De esto, al menos a mi modo de entender, se tendría que ocupar y preocupar la EA. Sin embargo, y salvo honrosas excepciones, la realidad con la que nos encontramos dista mucho de facilitar o procurar procesos educativos reales en los que se aborden estos saberes. Por el contrario, nos encontramos:
- «Programas educativos» en los que bajo el lema de «lo que se conoce se protege» se muestran áreas protegidas, burbujas «naturales» y se «transfieren conocimientos» sobre nombres de plantas, animales u otras curiosidades, saberes a los que las personas participantes dudosamente podrán darle utilidad en su vida cotidiana. Permítanme un inciso para poner en duda el lema anteriormente mencionado. De poco ha servido a zonas espectaculares en sus orígenes como, por ejemplo, el litoral andaluz, que los alcaldes y alcaldesas, generalmente autóctonxs, conocieran el territorio para tratar de protegerlo.
- Trabajadorxs explotadxs que lo mismo «te montan» un taller de papel reciclado que uno de instrumentos musicales con botellas de «actimiel» que previamente se han tenido que beber aun a riesgo de una superpoblación vitalicia de la flora bacteriana (basado en hechos reales).
- Millones de euros empleados en campañas destinadas a que «aprendamos» a separar bien los residuos para que la empresa de turno le saque el máximo beneficio. Que yo no digo que no… pero habrá más temas y más urgentes, ¿no?
- Currículos oficiales que tras un intento débil de transversalizar la Educación Ambiental (sin proporcionar las herramientas metodológicas y conceptuales a maestras y maestros, todo sea dicho), han ido restándole presencia e importancia hasta hacerla casi desaparecer; si no, lean la ley Wert.
- Instituciones que se afanan por transmitir el discurso socialdemócrata y que censuran veladamente cualquier discurso que suene a crítico, pero que se apropian de los conceptos vaciándolos de contenidos y procesos. Que defienden el desarrollo sostenible que «lejos de querer que pare el crecimiento económico, reconoce que los problemas de la pobreza y del subdesarrollo no pueden ser resueltos a menos que se instale una nueva era de crecimiento en la que los países desarrollados desempeñen un papel importante y recojan grandes beneficios[1]». Y se amparan incondicionalmente en esta propuesta tiñosa de verde aun a sabiendas de que en las décadas que llevamos bajo su «doctrina», la situación, lejos de mejorar, ha empeorado y mucho.
- Instituciones públicas «guardianas del bien común» que evidentemente cada vez destinan menos recursos a estos menesteres y que cada vez se basan menos en la calidad y más en el mejor «im-postor» valorando solo los presupuestos más bajos, sin atender a criterios de calidad, de empleabilidad digna, etc.

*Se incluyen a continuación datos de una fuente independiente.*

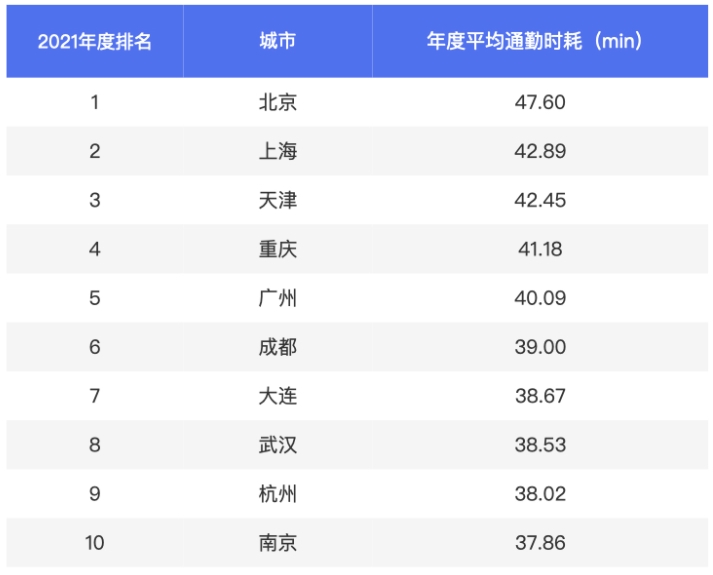The image size is (713, 575).
Task: Click the 年度平均通勤时耗 (min) header
Action: (540, 42)
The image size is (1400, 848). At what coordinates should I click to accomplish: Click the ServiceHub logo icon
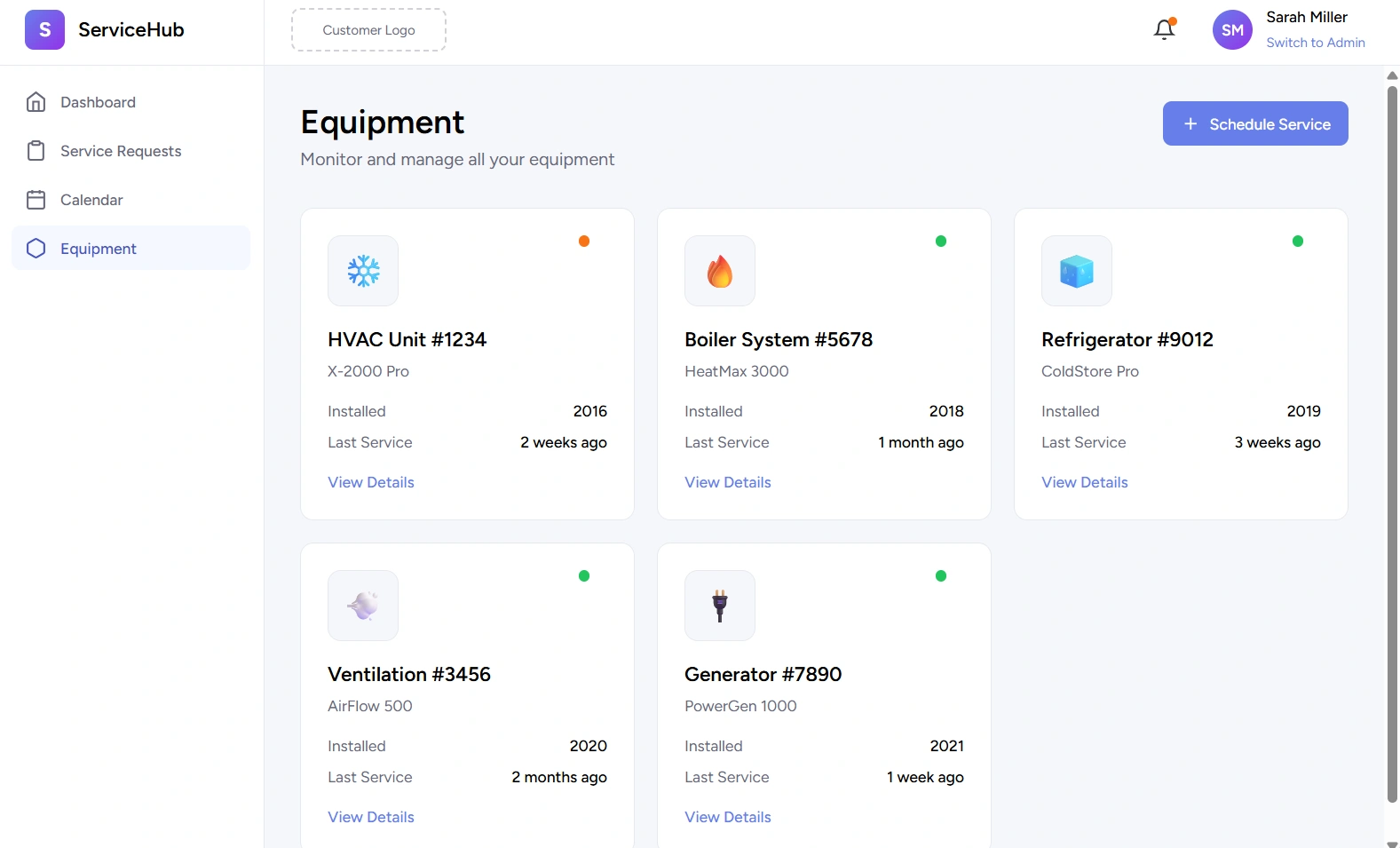pos(44,29)
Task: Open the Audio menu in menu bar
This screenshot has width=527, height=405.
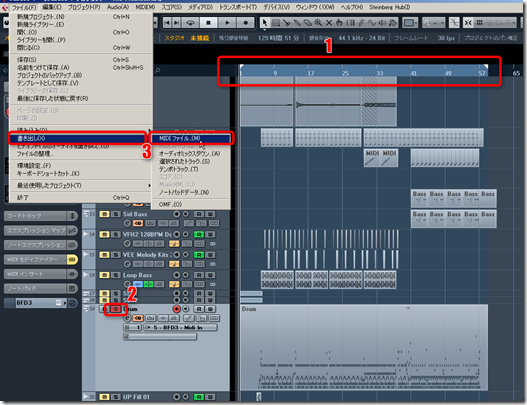Action: [x=118, y=7]
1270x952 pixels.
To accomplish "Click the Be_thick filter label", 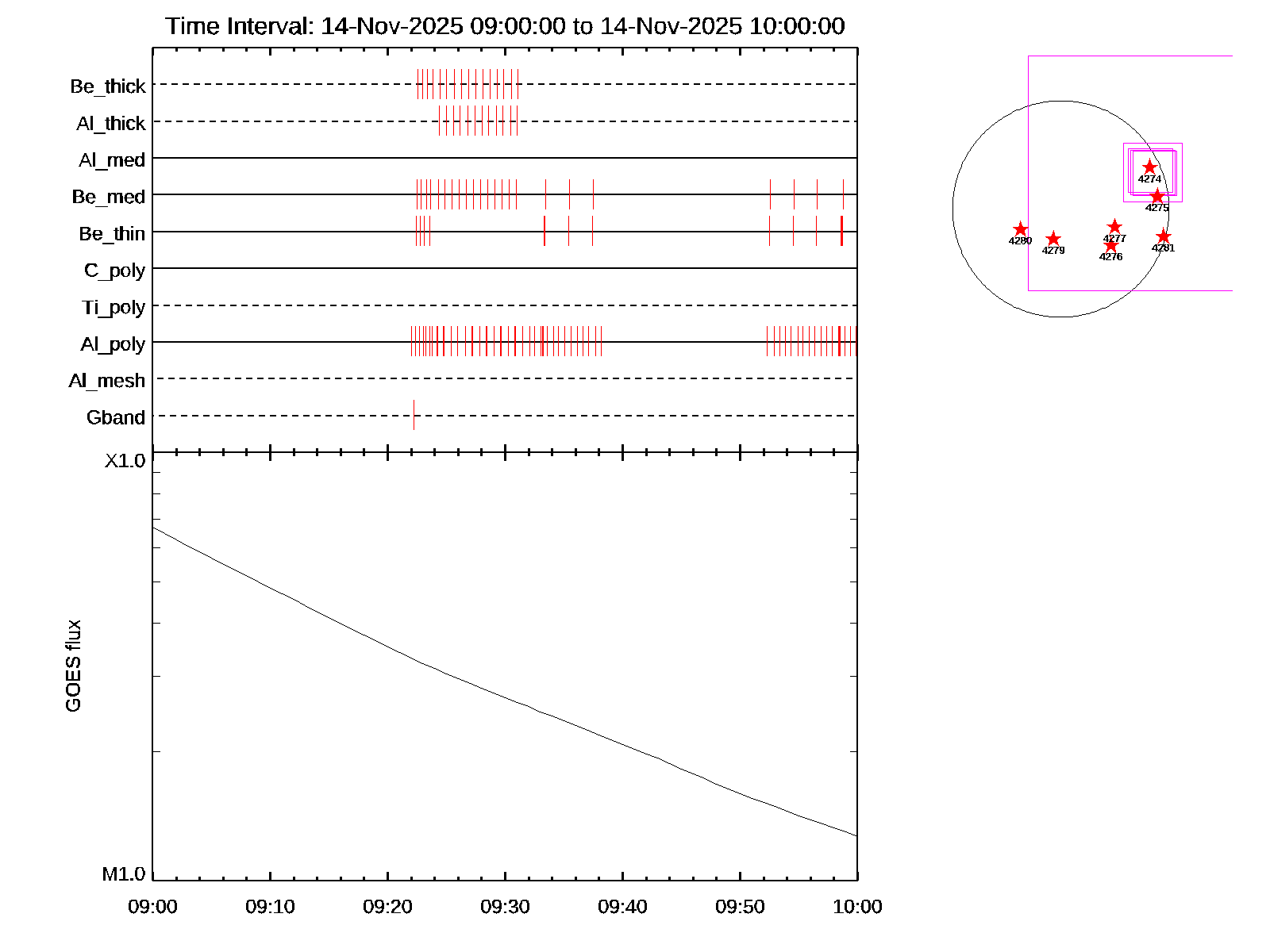I will point(108,86).
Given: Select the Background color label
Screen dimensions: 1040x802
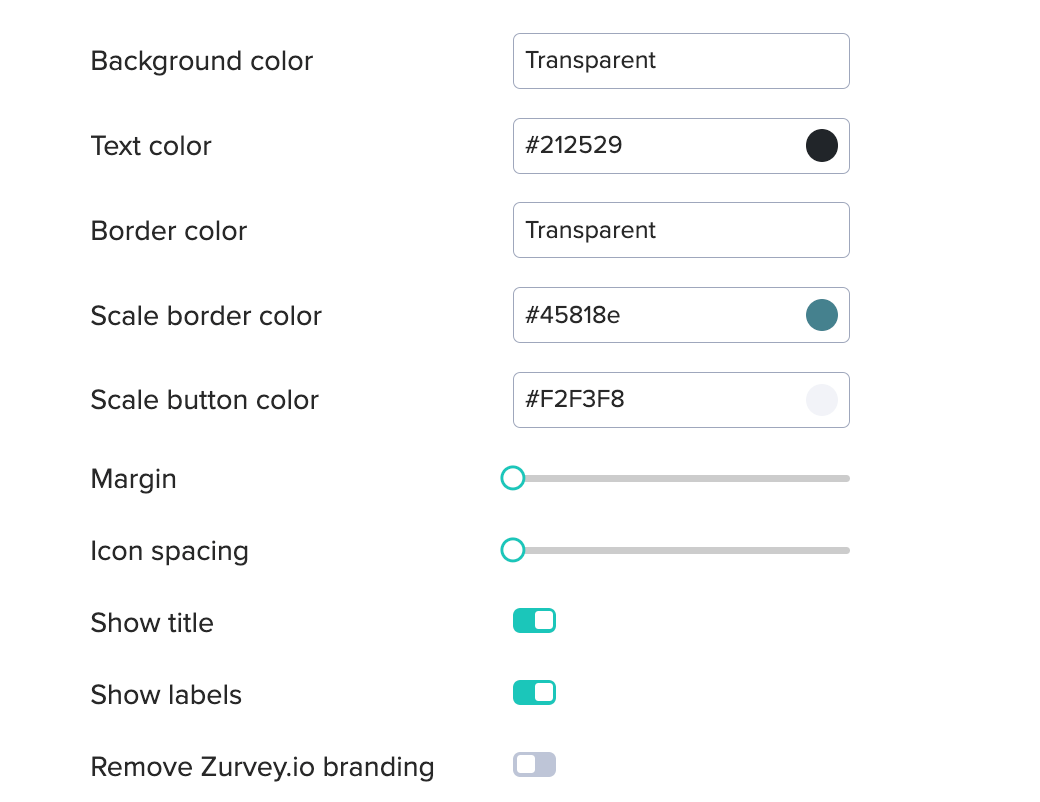Looking at the screenshot, I should click(x=201, y=61).
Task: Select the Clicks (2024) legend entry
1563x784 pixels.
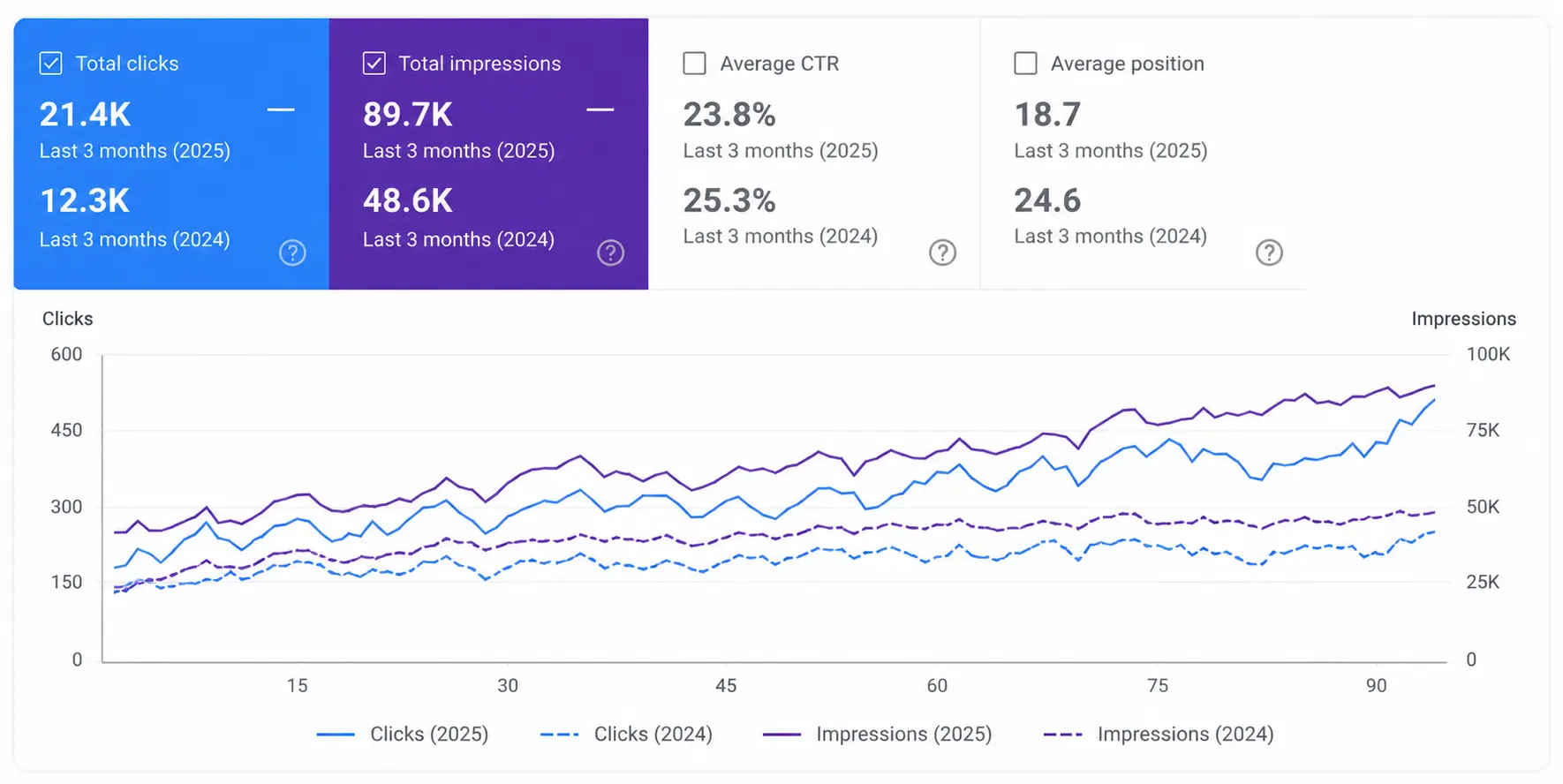Action: pyautogui.click(x=626, y=734)
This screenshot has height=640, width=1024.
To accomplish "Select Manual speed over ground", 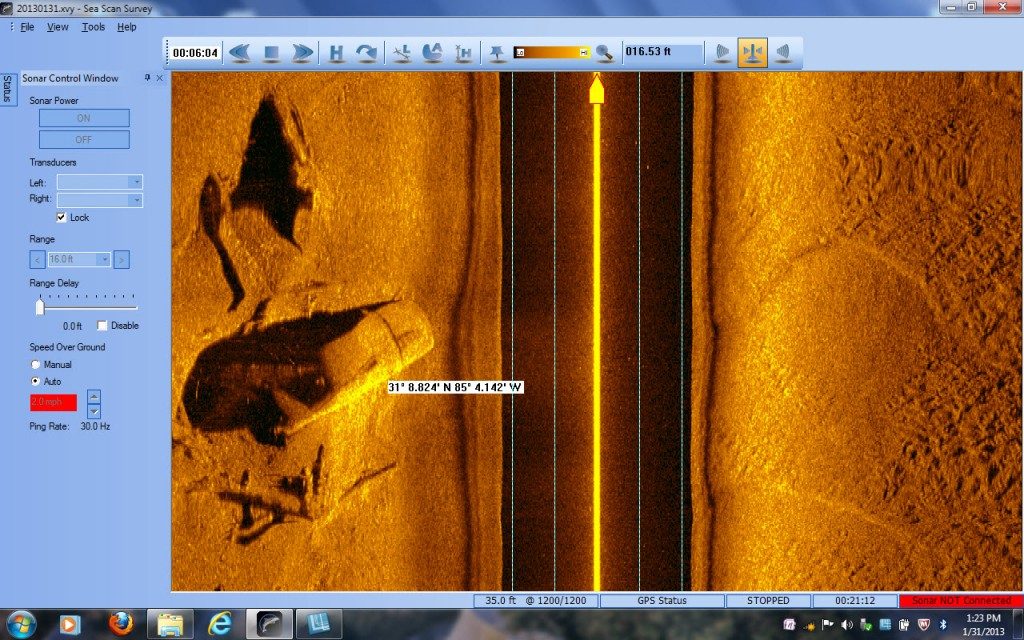I will (37, 365).
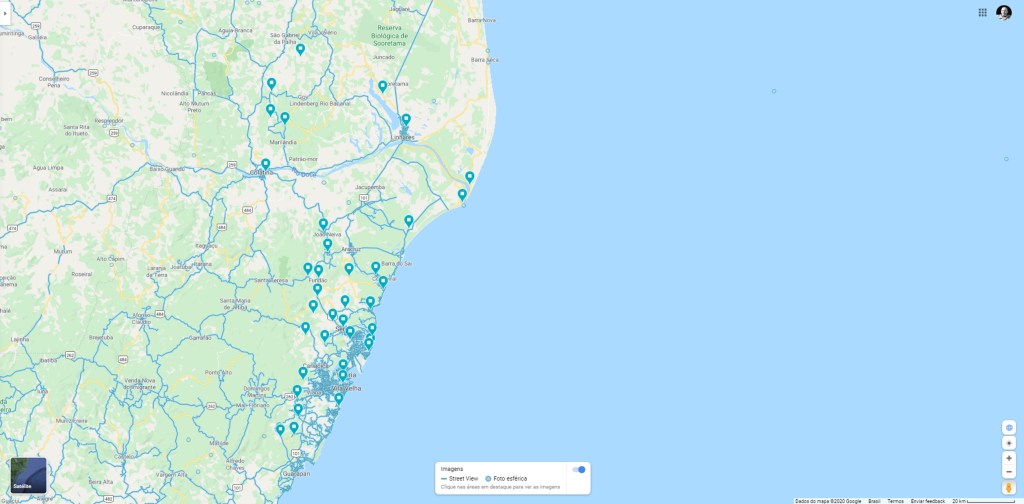This screenshot has width=1024, height=504.
Task: Click the Brasil link in footer
Action: coord(874,500)
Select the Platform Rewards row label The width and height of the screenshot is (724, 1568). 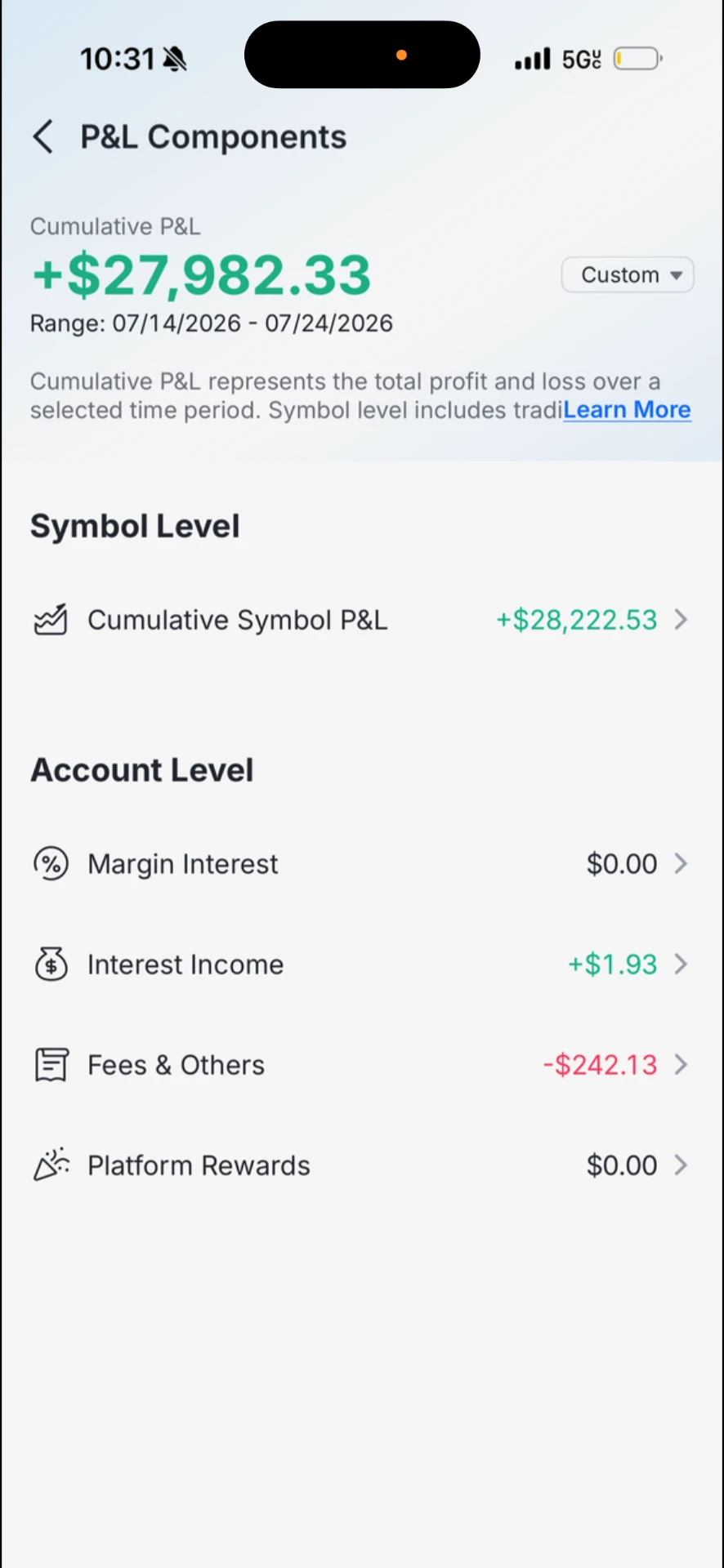click(199, 1165)

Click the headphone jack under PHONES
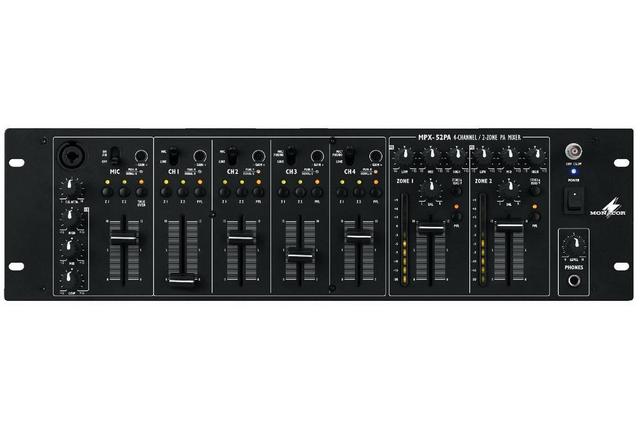click(x=576, y=281)
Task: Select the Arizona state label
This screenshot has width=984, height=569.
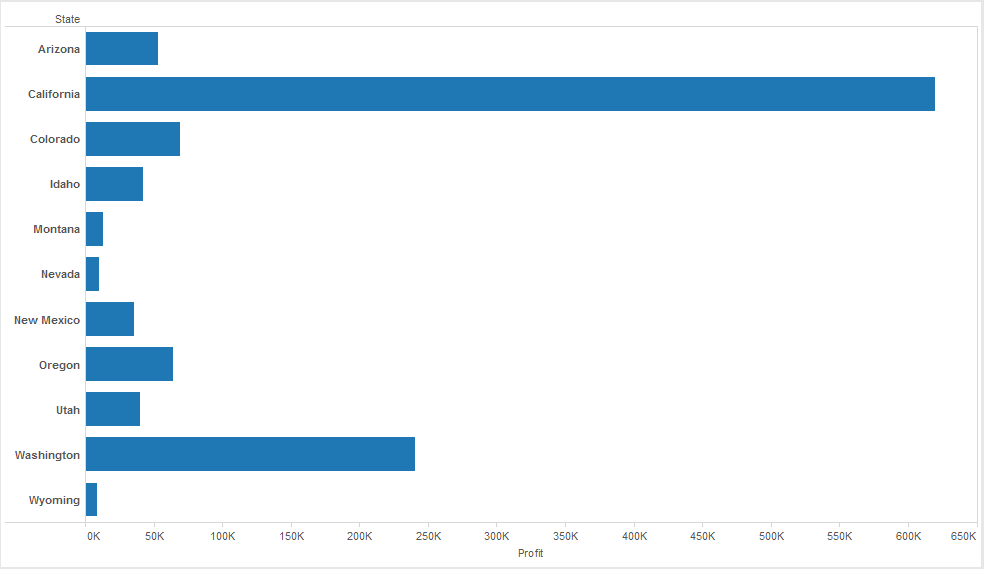Action: click(59, 49)
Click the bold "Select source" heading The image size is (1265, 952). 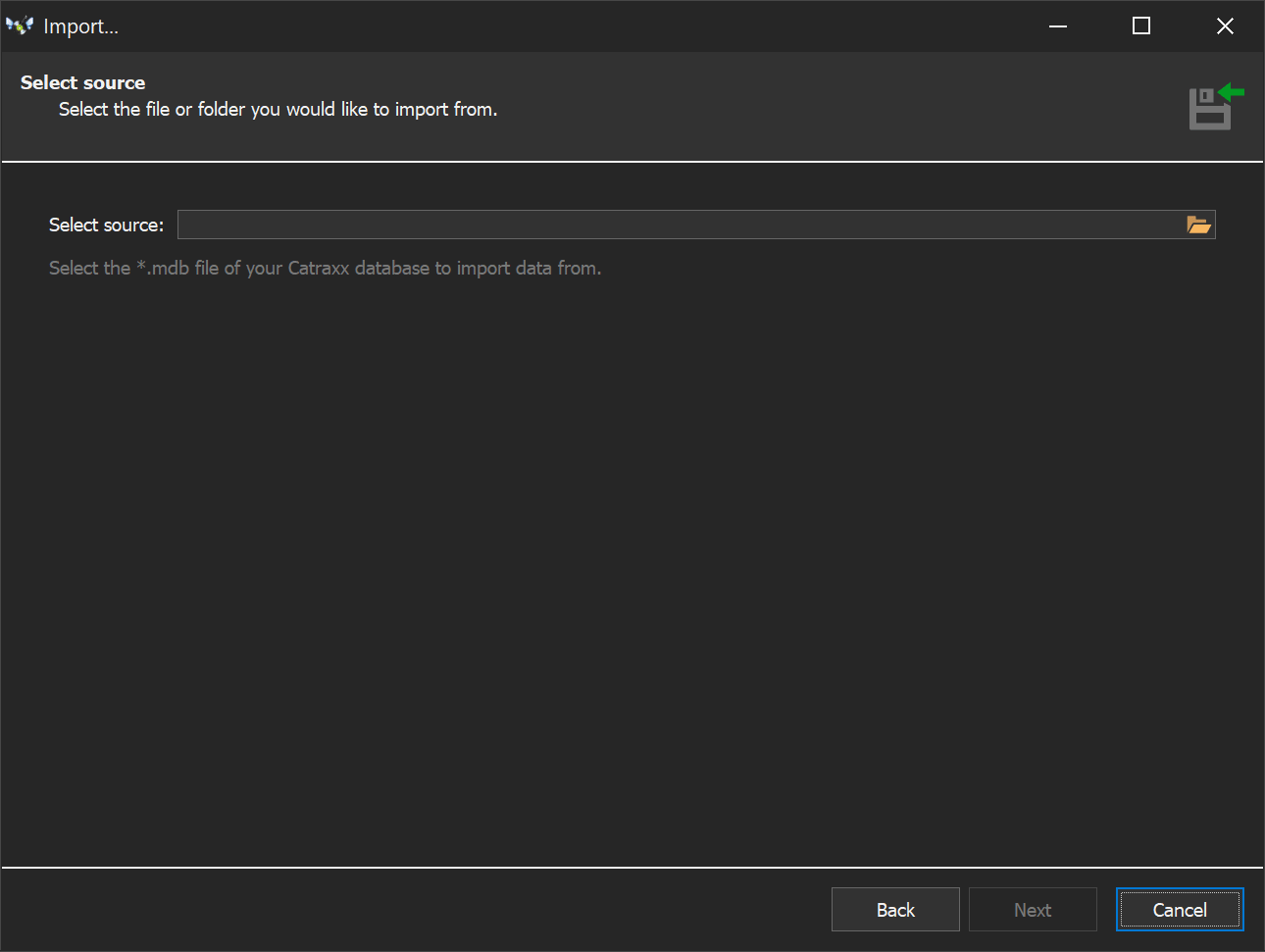pyautogui.click(x=82, y=82)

Espero seriamente que el tono amargamente irónico con el que uso los entrecomillados trascienda a la persona lectora.
En definitiva y desgraciadamente, una vez más, peroratas infumables que ocupan kilos de papel y millones de bits llenándolos de eufemismos camuflados de buenas intenciones que en su materialización se quedan en poco o nada mientras el Planeta, o la versión que permite la vida humana en la Tierra, se desintegra.
[1] Fragmento extraído literalmente de: Nuestro futuro común. Informe de la Comisión Mundial sobre el Medio Ambiente y el Desarrollo. Asamblea general de las Naciones Unidas. 4 de agosto de 1987.